CircRNA in brain and blood tissue samples from PD patients are identified and analyzed for significant differential expression (DE) to better understand their influence and relationship within Parkinson’s disease (PD) pathology. PD is a neurodegenerative disease affecting millions of people with no current cure, only symptomatic treatment. Through previous studies, circRNA have been shown to have significant changes in expression in neurodegenerative conditions, indicating a potential role in pathology or as a biomarker of parkinsonism. Also included within this thesis is a study on the relationship between circRNA expression and the early stages of HIV infection.
To investigate the presence and relationship between circRNA and PD, a bioinformatics pipeline is constructed and implemented. RNA-sequencing sets for each of the areas of interest are analyzed using the pipeline to identify three DE circRNA present in brain samples and ten DE circRNA present across all blood samples. An age- and gender-based analysis is conducted on the blood sample circRNA to determine if distribution of circRNA is biased towards a certain time period of disease progression or particular demographic characteristic. Each group of DE circRNA is further explored for secondary structure features, binding to miRNA and RBPs, and known carriage by exosomes.
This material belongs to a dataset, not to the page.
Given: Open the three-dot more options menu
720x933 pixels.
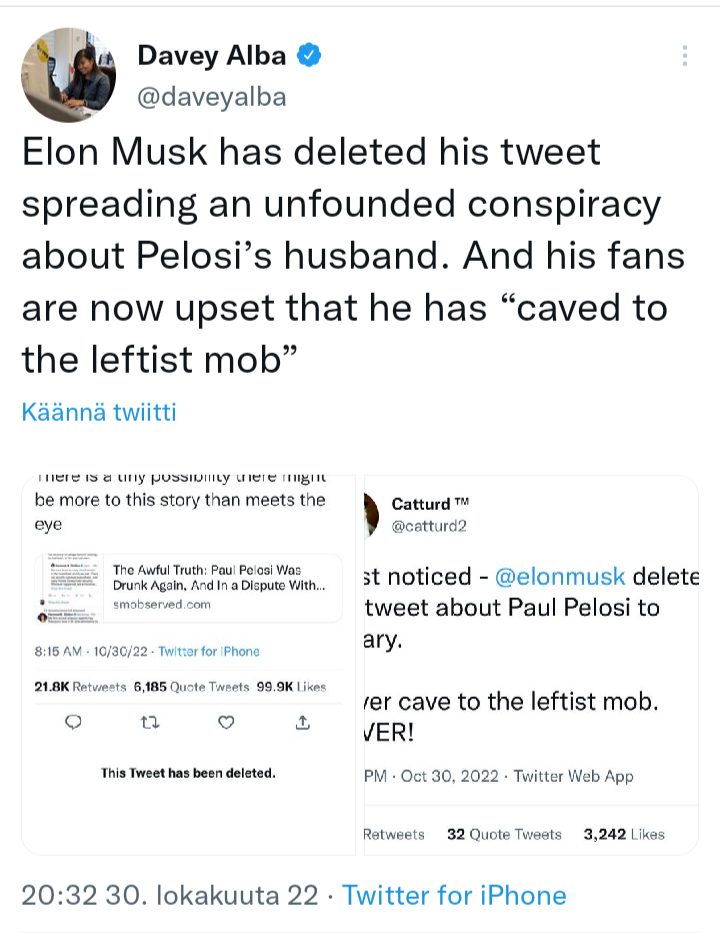Looking at the screenshot, I should 685,56.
Further, RNA-sequencing data from each study is re-analyzed for mRNA transcript isoforms for determination of competitive or non-competitive expression between circRNA and mRNA produced from the same genomic locus.
Further analysis shows minor overlap between the two DE circRNA populations, indicating that there may be exosomal transfer of PD-related circRNA. Many of the DE circRNA show links to PD pathology, primarily through genomic origin, and also contain binding sites for miRNA and RBPs previously implicated in PD progression. A large number of circRNA interactomes interface with pathways affecting mitochondrial dysfunction, neuronal degradation, and neuroinflammation, all characteristics of PD pathology. This thesis proposes various novel circRNA as putative biomarkers for PD progression and suggests new networks of interaction as their modes of action.